- **Work required**: Print all of the rows below verbatim, line for line, with no changes.

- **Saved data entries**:
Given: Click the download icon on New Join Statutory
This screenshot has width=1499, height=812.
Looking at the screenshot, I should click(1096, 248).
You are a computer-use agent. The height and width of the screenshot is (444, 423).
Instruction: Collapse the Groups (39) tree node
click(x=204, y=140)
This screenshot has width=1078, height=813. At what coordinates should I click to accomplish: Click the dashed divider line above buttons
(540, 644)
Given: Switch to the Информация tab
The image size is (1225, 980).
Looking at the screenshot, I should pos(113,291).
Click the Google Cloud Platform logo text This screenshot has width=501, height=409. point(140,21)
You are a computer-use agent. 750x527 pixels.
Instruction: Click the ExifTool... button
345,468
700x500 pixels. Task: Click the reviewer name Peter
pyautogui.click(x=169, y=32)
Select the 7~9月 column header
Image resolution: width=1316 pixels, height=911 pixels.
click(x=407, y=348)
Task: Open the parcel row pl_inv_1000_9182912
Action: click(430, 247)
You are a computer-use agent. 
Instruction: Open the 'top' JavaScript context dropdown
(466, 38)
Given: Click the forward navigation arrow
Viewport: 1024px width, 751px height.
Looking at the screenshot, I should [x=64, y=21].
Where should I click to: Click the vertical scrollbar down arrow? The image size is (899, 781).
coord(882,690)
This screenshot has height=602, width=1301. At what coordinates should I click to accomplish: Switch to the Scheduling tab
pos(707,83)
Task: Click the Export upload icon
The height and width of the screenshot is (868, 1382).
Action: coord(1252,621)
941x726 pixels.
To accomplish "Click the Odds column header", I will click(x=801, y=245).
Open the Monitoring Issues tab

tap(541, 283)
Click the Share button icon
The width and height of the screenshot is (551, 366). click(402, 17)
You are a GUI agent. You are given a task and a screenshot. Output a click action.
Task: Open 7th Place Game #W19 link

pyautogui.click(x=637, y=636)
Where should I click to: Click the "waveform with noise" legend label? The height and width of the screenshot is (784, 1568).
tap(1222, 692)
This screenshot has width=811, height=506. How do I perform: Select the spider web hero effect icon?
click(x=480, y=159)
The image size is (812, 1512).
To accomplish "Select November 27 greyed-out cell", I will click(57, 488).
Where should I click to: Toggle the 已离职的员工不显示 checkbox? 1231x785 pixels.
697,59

- **Reply**:
Given: Click the download icon on New Join Statutory
This screenshot has width=1499, height=812.
Looking at the screenshot, I should click(1096, 248).
You are a computer-use agent. The height and width of the screenshot is (444, 423).
Instruction: Collapse the Groups (39) tree node
click(x=204, y=140)
This screenshot has width=1078, height=813. At what coordinates should I click to accomplish: Click the dashed divider line above buttons
(540, 644)
Given: Switch to the Информация tab
The image size is (1225, 980).
Looking at the screenshot, I should pos(113,291).
Click the Google Cloud Platform logo text This screenshot has width=501, height=409. point(140,21)
You are a computer-use agent. 750x527 pixels.
Instruction: Click the ExifTool... button
345,468
700x500 pixels. Task: Click the reviewer name Peter
pyautogui.click(x=169, y=32)
Select the 7~9月 column header
Image resolution: width=1316 pixels, height=911 pixels.
click(x=407, y=348)
Task: Open the parcel row pl_inv_1000_9182912
Action: click(430, 247)
You are a computer-use agent. 
Instruction: Open the 'top' JavaScript context dropdown
(466, 38)
Given: Click the forward navigation arrow
Viewport: 1024px width, 751px height.
Looking at the screenshot, I should [x=64, y=21].
Where should I click to: Click the vertical scrollbar down arrow? The image size is (899, 781).
coord(882,690)
This screenshot has height=602, width=1301. At what coordinates should I click to accomplish: Switch to the Scheduling tab
pos(707,83)
Task: Click the Export upload icon
The height and width of the screenshot is (868, 1382).
Action: coord(1252,621)
941x726 pixels.
To accomplish "Click the Odds column header", I will click(x=801, y=245).
Open the Monitoring Issues tab

tap(541, 283)
Click the Share button icon
The width and height of the screenshot is (551, 366). click(402, 17)
You are a GUI agent. You are given a task and a screenshot. Output a click action.
Task: Open 7th Place Game #W19 link

pyautogui.click(x=637, y=636)
Where should I click to: Click the "waveform with noise" legend label? The height and width of the screenshot is (784, 1568).
tap(1222, 692)
This screenshot has width=811, height=506. How do I perform: Select the spider web hero effect icon?
click(x=480, y=159)
The image size is (812, 1512).
To accomplish "Select November 27 greyed-out cell", I will click(57, 488).
Where should I click to: Toggle the 已离职的员工不显示 checkbox? 1231x785 pixels.
697,59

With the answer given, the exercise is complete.